Yoshimi Matsubara,
une femme en instance de divorce commence une nouvelle vie et emménage
avec sa fille de six ans (Ikuko) dans un appartement au second étage
d'un immeuble un peu vétuste. Alors que la femme éprouve
des difficultés à faire face à sa nouvelle vie,
une fuite d'eau apparaît au plafond, provenant de l'appartement
du dessus...
Attention aux
âmes sensibles (à tous les points de vue) : Dark Water
est un des films les plus terrifiants qui aient été tournés
depuis longtemps ; mais qu'on ne s'y trompe pas : derrière le
masque de l'épouvante se cache une oeuvre riche, dense et particulièrement
émouvante.
Il n'y a pourtant rien, a priori, de formidablement innovant
dans le projet : il s'agit d'une histoire de spectres, de maison hantée,
dans la grande tradition des Innocents ou de la Maison du
diable - une tradition d'ailleurs qui se perpétue et qui
n'est pas liée à un pays en particulier : Les
Autres, L'Echine du diable, (Espagne)
le Sixième Sens (Etats-Unis), Ring (Japon) et même
Jeu d'enfants (France) ont témoigné récemment
et avec plus ou moins de réussite de la vivacité du genre*.
Pourquoi Dark Water est-il si impressionnant ? C'est une question
que les spectateurs un peu familiers du film d'angoisse doivent se poser
en sortant de la projection : en effet, aucun des procédés
de montage et de mise en scène utilisés pour susciter
la terreur ne sont profondément novateurs (exemples : un plan
du visage effrayé suivi du plan de la chose qui effraye, une
caméra en mouvement placée du point de vue de l'"agresseur")
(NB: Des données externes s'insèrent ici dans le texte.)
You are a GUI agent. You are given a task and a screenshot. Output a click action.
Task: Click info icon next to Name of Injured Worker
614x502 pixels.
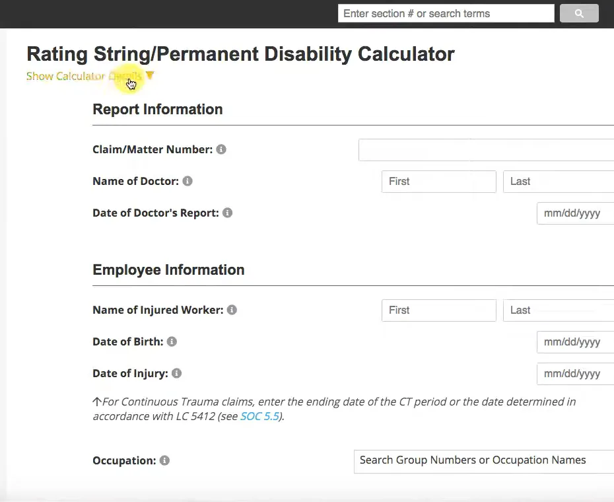(232, 310)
; par ailleurs, on devine très vite les ficelles du scénario,
et ce que cache l'immeuble.
Or si tout fonctionne à merveille, c'est à mon avis grâce
à deux grands traits caractéristiques du film qui se complètent
mutuellement :
-le premier tient dans l'économie de moyens mis au service de
l'angoisse, qui faisait déjà la réussite de Ring
(précédent film de Nakata) : les effets spéciaux
sont quasi-inexistants, et le talent du réalisateur réside
dans sa capacité à temporiser, à constamment remettre
à plus tard les révélations, la découverte
du "monstre qui fait peur", (qui ne viendra jamais vraiment).
Il se focalise sur des objets (un cartable de fillette abandonné),
des décors (l'ascenseur, l'apartement du dessus, le toit), les
éléments naturels (l'eau, évidemment), des ombres,
qui envahissent le quotidien des personnages. Nakata suit la recette
des films d'angoisse américains des années 40 produits
par Val Lewton (La féline de Jacques Tourneur entre autres)
qui faute, de moyens techniques, distillaient l'angoisse sans jamais
rien montrer, jouant sur la lumière et le noir et blanc. La lumière,
justement, dans Dark Water, est quasiment absente : C'est la
toute première impression qui nous assaille : quelle obscurité
! une obscurité qui accompagnera les personnages tout au long
de leur calvaire.
-Mais la principale qualité du film, qui s'ajoute au recyclage
réussi de vieilles méthodes, c'est que son seul but n'est
pas de faire peur : Dark Water raconte avant tout une tragédie
sur le lien maternel mis à mal au sein d'une société
hostile (d'où cette atmosphère particulièrement
oppressante). Nakata refuse d'ailleurs lui-même de se considérer
comme un spécialiste de films de fantômes. L'angoisse qu'il
distille est multiple, et renvoie à la hantise de la séparation,
de la perte de l'enfant (une peur qui lie les personnages au "spectre"),
mais aussi à une profonde solitude. L'eau qui envahit progressivement
l'existence des personnages évoque bien entendu la mort, mais
aussi le liquide amiotique (lien entre la mère et l'enfant).
C'est aussi l'élément naturel qui permet aux morts de
communiquer avec les vivants (Rappelons-nous du bassin dans l'échine
du diable).
Le réalisateur ne cède pas à la tentation du happy
end. Il va jusqu'au bout de son récit pessimiste, tragique et
bouleversant. Un film d'épouvante qui met les larmes aux yeux,
ce n'est pas si courant.
Laurent
Goualle, vu à Pau en 2003
*Tous
utilisent l'univers de l'enfance pour susciter la peur.